Scan the lines below for the string "agent" and report how many lines contain it, giving only the number.

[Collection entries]
# # # # # # #

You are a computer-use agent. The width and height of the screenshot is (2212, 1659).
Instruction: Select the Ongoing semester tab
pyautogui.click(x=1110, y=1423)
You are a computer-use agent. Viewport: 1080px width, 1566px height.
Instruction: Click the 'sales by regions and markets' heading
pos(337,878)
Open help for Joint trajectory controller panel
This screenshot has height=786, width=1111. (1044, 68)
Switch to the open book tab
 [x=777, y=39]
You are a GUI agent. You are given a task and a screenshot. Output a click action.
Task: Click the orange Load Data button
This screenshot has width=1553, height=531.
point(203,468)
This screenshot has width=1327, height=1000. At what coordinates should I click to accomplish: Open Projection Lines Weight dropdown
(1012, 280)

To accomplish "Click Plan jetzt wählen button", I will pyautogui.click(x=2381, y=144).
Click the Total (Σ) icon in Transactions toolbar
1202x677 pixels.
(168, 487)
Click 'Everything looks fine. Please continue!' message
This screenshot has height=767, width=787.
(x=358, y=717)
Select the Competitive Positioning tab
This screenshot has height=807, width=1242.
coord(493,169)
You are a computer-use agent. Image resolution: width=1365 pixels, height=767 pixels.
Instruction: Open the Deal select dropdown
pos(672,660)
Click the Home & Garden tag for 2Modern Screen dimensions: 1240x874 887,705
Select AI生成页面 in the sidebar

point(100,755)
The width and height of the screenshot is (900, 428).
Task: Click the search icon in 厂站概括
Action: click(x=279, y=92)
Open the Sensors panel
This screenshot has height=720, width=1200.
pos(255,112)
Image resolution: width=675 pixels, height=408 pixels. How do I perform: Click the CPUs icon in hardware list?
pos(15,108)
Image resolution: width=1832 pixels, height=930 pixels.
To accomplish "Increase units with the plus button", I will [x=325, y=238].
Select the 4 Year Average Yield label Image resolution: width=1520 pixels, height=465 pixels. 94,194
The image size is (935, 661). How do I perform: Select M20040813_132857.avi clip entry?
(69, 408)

# # # # # # #

OUTPUT BELOW —
4